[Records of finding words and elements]
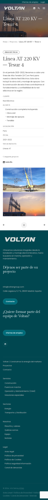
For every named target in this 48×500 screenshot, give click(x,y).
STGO (21, 488)
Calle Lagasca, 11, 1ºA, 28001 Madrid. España (22, 291)
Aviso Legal (7, 492)
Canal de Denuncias (19, 495)
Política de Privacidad (23, 492)
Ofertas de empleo (30, 2)
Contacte (10, 301)
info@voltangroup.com (13, 287)
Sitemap (33, 495)
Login (43, 2)
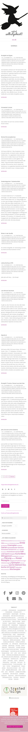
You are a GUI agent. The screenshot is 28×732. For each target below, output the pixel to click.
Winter (3, 65)
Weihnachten (10, 64)
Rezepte (5, 560)
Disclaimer (16, 677)
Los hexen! (5, 506)
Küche (17, 553)
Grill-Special (15, 643)
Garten (4, 547)
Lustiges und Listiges (21, 671)
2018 (20, 669)
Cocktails (16, 111)
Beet (11, 540)
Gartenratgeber (6, 613)
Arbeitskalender (12, 610)
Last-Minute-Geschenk (7, 290)
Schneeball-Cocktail (6, 107)
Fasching (18, 645)
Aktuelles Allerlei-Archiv (11, 669)
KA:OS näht (13, 662)
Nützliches (18, 60)
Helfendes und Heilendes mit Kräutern (15, 655)
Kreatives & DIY (14, 658)
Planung (7, 558)
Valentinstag (11, 645)
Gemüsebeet (4, 549)
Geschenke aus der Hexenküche (18, 651)
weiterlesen (4, 97)
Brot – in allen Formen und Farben (10, 649)
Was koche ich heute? (13, 566)
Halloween (22, 549)
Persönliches (6, 673)
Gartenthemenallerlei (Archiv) (8, 617)
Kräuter (12, 554)
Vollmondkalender (5, 565)
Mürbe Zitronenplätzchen (8, 137)
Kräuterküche (14, 625)
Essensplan (4, 60)
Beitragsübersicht (16, 666)
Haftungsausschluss (7, 677)
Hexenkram (3, 551)
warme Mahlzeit (15, 565)
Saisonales (10, 660)
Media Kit (22, 677)
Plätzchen (14, 558)
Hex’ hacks (19, 662)
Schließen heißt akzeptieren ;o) (14, 726)
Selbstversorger (21, 560)
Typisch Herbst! (12, 623)
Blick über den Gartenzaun (17, 615)
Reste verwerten (5, 114)
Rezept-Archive (5, 653)
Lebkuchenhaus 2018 (7, 263)
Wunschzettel (8, 65)
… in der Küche (20, 617)
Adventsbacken (19, 57)
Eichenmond (6, 543)
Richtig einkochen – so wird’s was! (17, 627)
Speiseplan (3, 64)
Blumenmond (15, 540)
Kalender (17, 552)
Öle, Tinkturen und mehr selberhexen (10, 656)
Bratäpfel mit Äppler (7, 55)
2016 (15, 653)
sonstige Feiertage (20, 647)
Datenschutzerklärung (20, 675)
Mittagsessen (6, 556)
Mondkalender (15, 556)
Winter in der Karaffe (7, 233)
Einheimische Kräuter (14, 543)
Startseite (16, 679)
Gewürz (17, 549)
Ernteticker (4, 545)
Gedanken (21, 673)
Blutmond (20, 540)
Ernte (22, 542)
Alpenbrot (4, 335)
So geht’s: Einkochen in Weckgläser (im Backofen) (13, 628)
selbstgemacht (22, 62)
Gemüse (21, 548)
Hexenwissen (11, 552)
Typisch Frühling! (16, 621)
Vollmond (22, 563)
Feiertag (9, 60)
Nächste (12, 476)
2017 (12, 653)
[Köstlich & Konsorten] (14, 698)
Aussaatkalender (22, 610)
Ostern (23, 645)
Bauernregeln (15, 613)
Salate (14, 634)
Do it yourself (22, 59)
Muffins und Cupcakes (15, 640)
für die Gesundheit (18, 664)
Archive (8, 666)
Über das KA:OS (14, 673)
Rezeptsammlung (7, 634)
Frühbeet (19, 545)
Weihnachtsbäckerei (18, 64)
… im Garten (4, 610)
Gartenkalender (12, 547)
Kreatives (13, 60)
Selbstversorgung (6, 563)
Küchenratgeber (5, 651)
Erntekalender (9, 612)
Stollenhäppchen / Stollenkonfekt (10, 181)
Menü (23, 553)
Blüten (24, 540)
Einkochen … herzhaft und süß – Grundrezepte (12, 630)
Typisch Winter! (20, 623)
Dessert (18, 387)
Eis (10, 643)
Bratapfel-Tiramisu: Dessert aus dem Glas (12, 383)
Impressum (4, 675)
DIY (17, 59)
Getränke (22, 649)
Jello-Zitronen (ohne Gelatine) (9, 429)
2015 (19, 653)
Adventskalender (5, 59)
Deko (15, 59)
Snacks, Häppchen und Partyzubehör (12, 636)
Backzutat (7, 540)
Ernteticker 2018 (17, 612)
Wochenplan (15, 569)
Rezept (8, 62)
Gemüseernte (12, 549)
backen (12, 59)
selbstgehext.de (14, 62)
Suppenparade (20, 634)
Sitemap (10, 679)
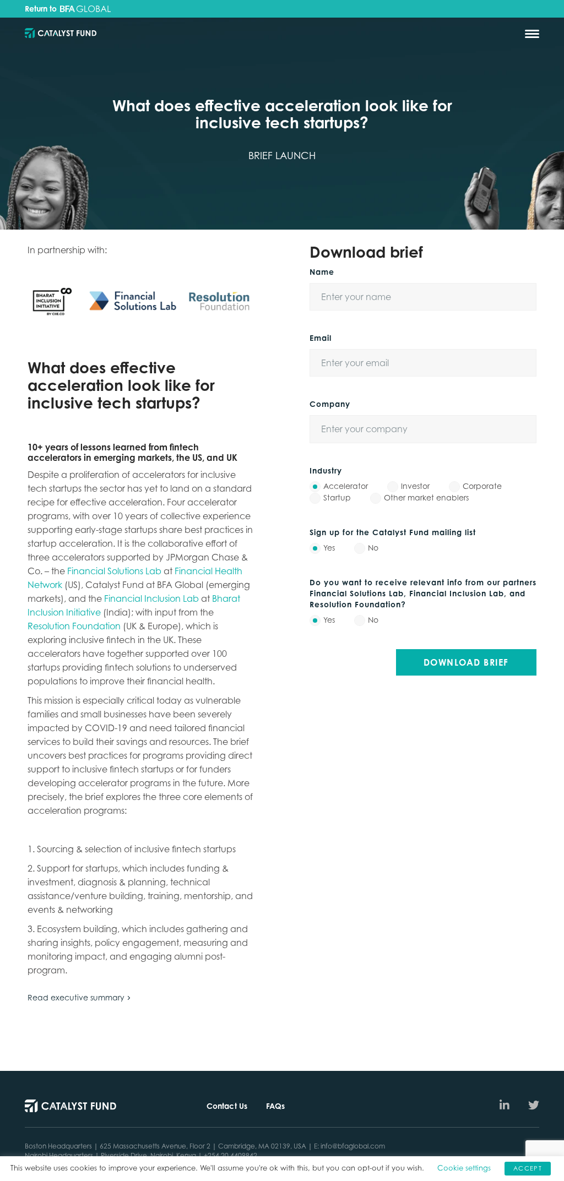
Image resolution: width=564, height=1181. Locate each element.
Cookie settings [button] (464, 1167)
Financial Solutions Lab (115, 570)
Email (321, 337)
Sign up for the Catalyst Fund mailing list (393, 532)
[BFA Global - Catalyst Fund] (60, 34)
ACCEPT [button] (527, 1168)
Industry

### Direction
Edit the items from the very start through the line with "Lebkuchenhaus 2018 (7, 263)", putting "Site Map" in place of "Sitemap" and keeping everything else the same. Leave the pictures out.

### Completed task
For every named target in this 48×500 screenshot, give click(x,y).
STGO (21, 488)
Calle Lagasca, 11, 1ºA, 28001 Madrid. España (22, 291)
Aviso Legal (7, 492)
Canal de Denuncias (19, 495)
Política de Privacidad (23, 492)
Ofertas de empleo (30, 2)
Contacte (10, 301)
info@voltangroup.com (13, 287)
Site Map (33, 495)
Login (43, 2)
You are a GUI agent. The screenshot is 28×732. For each target below, output the pixel to click.
Winter (3, 65)
Weihnachten (10, 64)
Rezepte (5, 560)
Disclaimer (16, 677)
Los hexen! (5, 506)
Küche (17, 553)
Grill-Special (15, 643)
Garten (4, 547)
Lustiges und Listiges (21, 671)
2018 (20, 669)
Cocktails (16, 111)
Beet (11, 540)
Gartenratgeber (6, 613)
Arbeitskalender (12, 610)
Last-Minute-Geschenk (7, 290)
Schneeball-Cocktail (6, 107)
Fasching (18, 645)
Aktuelles Allerlei-Archiv (11, 669)
KA:OS näht (13, 662)
Nützliches (18, 60)
Helfendes und Heilendes mit Kräutern (15, 655)
Kreatives & DIY (14, 658)
Planung (7, 558)
Valentinstag (11, 645)
Gemüsebeet (4, 549)
Geschenke aus der Hexenküche (18, 651)
weiterlesen (4, 97)
Brot – in allen Formen und Farben (10, 649)
Was koche ich heute? (13, 566)
Halloween (22, 549)
Persönliches (6, 673)
Gartenthemenallerlei (Archiv) (8, 617)
Kräuter (12, 554)
Vollmondkalender (5, 565)
Mürbe Zitronenplätzchen (8, 137)
Kräuterküche (14, 625)
Essensplan (4, 60)
Beitragsübersicht (16, 666)
Haftungsausschluss (7, 677)
Hexenkram (3, 551)
warme Mahlzeit (15, 565)
Saisonales (10, 660)
Media Kit (22, 677)
Plätzchen (14, 558)
Hex’ hacks (19, 662)
Schließen heißt akzeptieren ;o) (14, 726)
Selbstversorger (21, 560)
Typisch Herbst! (12, 623)
Blick über den Gartenzaun (17, 615)
Reste verwerten (5, 114)
Rezept-Archive (5, 653)
Lebkuchenhaus 2018 (7, 263)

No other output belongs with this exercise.